ちなみに母子健康手帳は太平洋戦争のさなかに日本で生まれたもので、現在、世界の約20カ国で採用されています。
妊婦健診の一番の目的は、正常な妊娠の経過を確認すること。妊娠23週まで4週間ごとに4回、24週から35週まで2週間ごとに6回、36週から1週間ごとに4回受診することになっており、予定日までの40週に14回の健診を受けることになります。健診では、B・C型肝炎抗体検査や子宮頸がん検査、エイズウイルス(HIV)抗体検査、風疹(ふうしん)ウイルス抗体検査、梅毒血清反応検査など数多くの血液検査を行います。また流産や早産、合併症、妊娠糖尿病、妊娠高血圧症候群、子宮内胎児発育遅延、母子感染なども健診で見つけて治療します。産み月に近くなると、母子の状態によっては帝王切開による分娩(ぶんべん)を勧めることもあります。
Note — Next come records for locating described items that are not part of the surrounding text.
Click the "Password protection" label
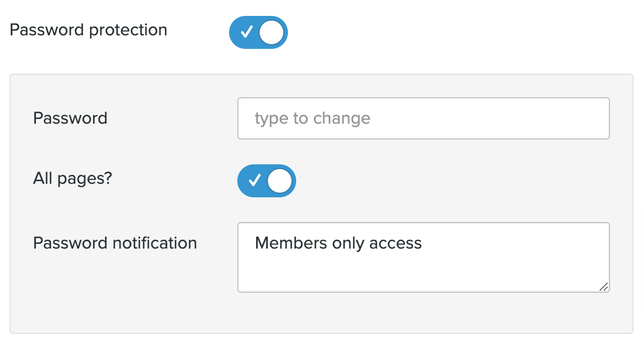The image size is (643, 344). pyautogui.click(x=88, y=30)

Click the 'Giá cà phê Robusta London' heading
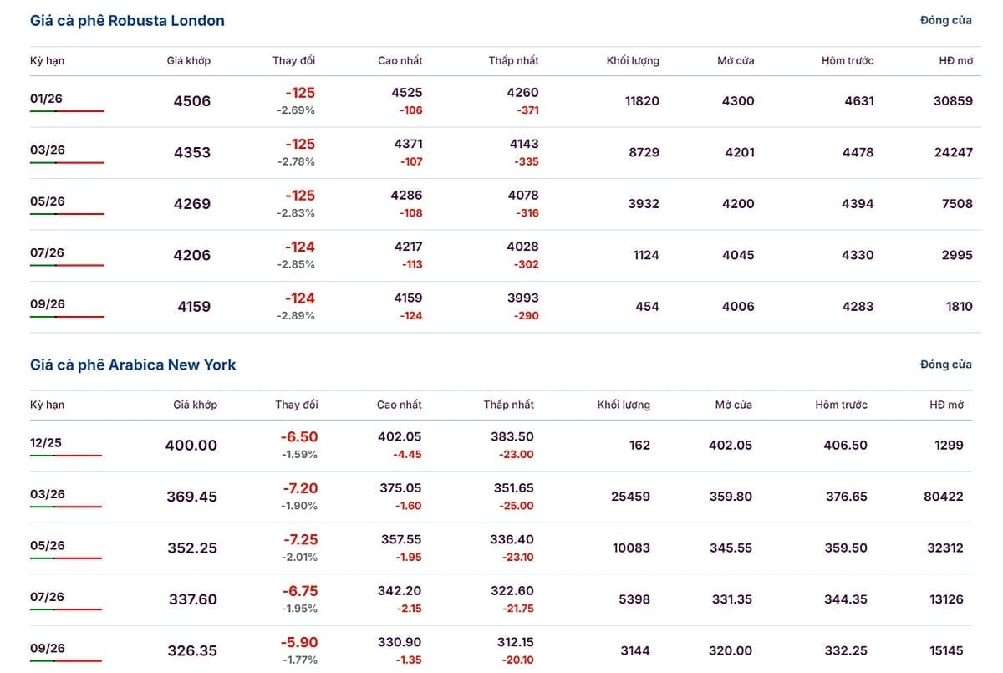[127, 21]
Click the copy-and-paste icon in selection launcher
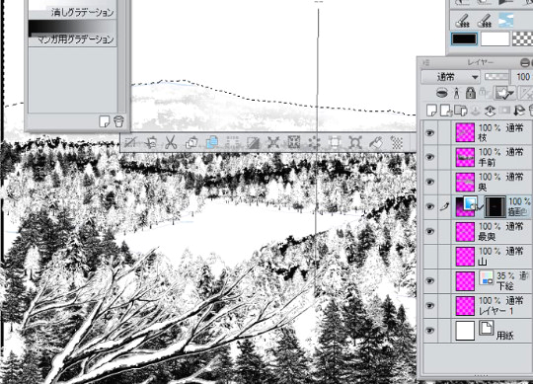This screenshot has width=533, height=384. pyautogui.click(x=212, y=142)
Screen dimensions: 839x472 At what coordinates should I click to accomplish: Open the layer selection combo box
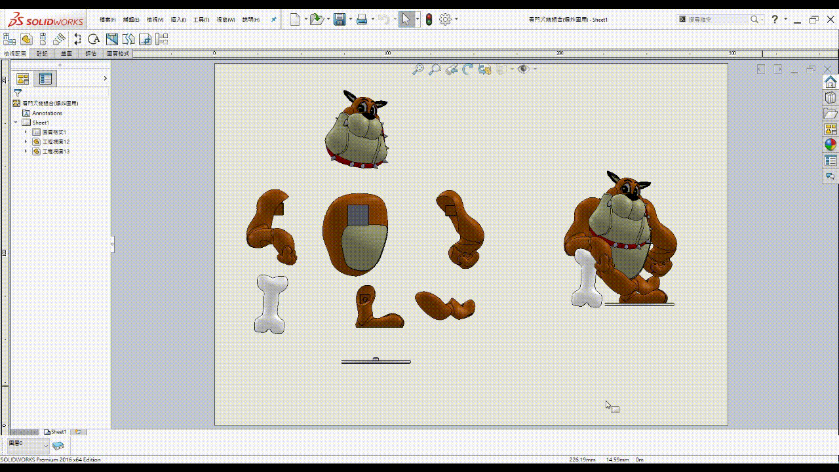point(28,445)
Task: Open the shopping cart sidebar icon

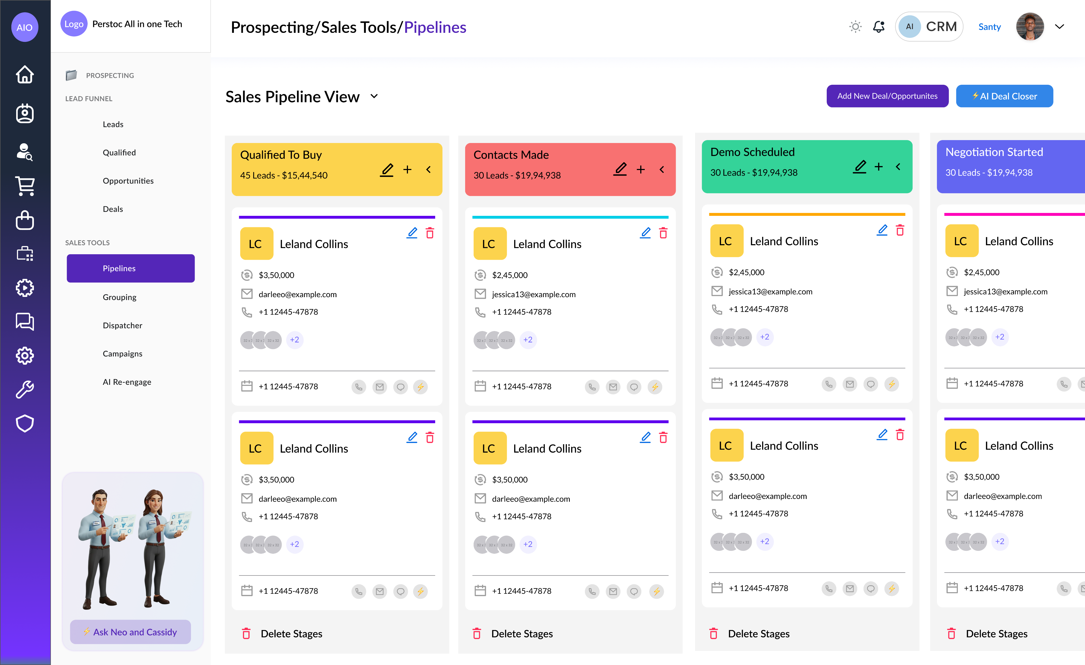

妊婦は風邪をひいただけでも薬が使いづらくなることから、産婦人科医が風邪の治療に応じることもあります。昨年から風疹が大流行していますが、風疹は妊娠初期に妊婦が感染すると、赤ちゃんの耳や目、心臓に重い障害を残すことにつながる危険性があります。1994年の予防接種法改正で風疹抗体接種が中学生から幼児期に移行したため、79年4月2日〜87年10月1日生まれ(現在25〜33歳)の人は法律の変わり目の時期に中学時代を過ごしており、風疹の予防接種を受けていないケースが多いです。その世代は妊娠適齢期に当たっているため、ぜひ予防接種を受けてもらいたいものです。
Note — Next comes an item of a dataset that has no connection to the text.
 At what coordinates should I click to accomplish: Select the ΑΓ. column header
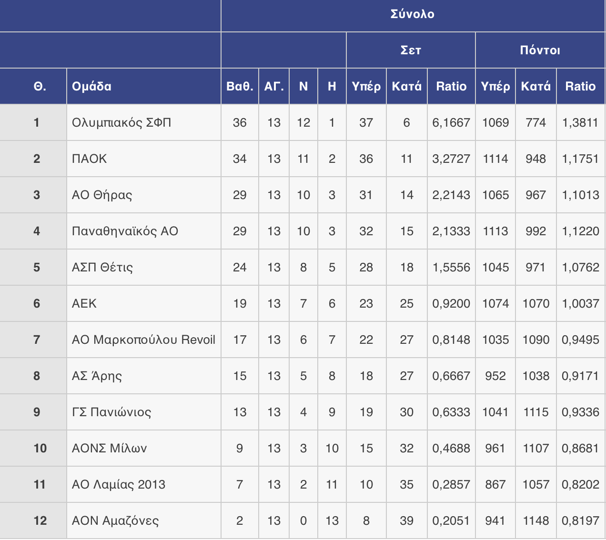[x=274, y=86]
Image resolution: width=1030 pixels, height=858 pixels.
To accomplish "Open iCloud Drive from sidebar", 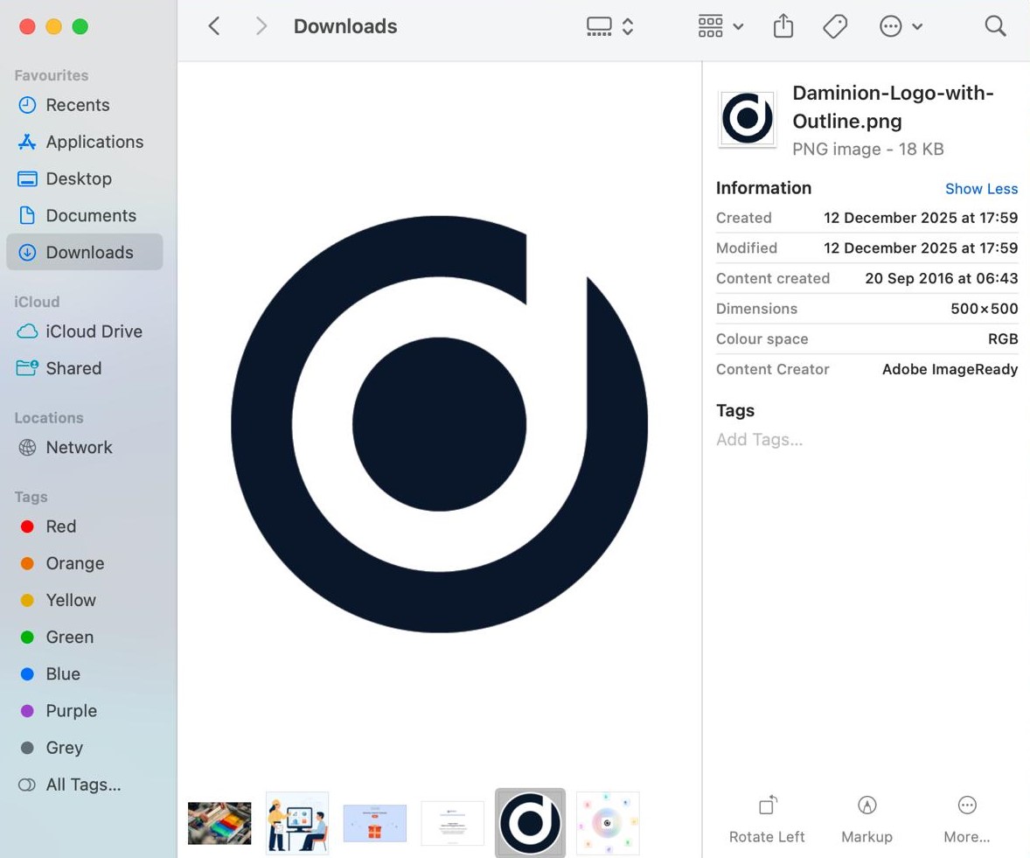I will pos(94,331).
熊本県は2002年、新生児死亡率が全国ワースト1位となりましたが、死亡事例の多くは早産が原因でした。これを受けて県は「熊本型早産予防対策事業」を立ち上げました。早産の危険性を高める疾患の検査費用を無料化し、さらに大学や地元の産婦人科、歯科医療機関、行政などが連携して、早産を誘発するといわれる歯周病対策や子宮内の細菌感染対策などを多角的に行っています。
妊娠中の異常を早く発見し、母親が安心して出産を迎えるためにも、定期的にしっかりと妊婦健診を受けていただきたいと思います。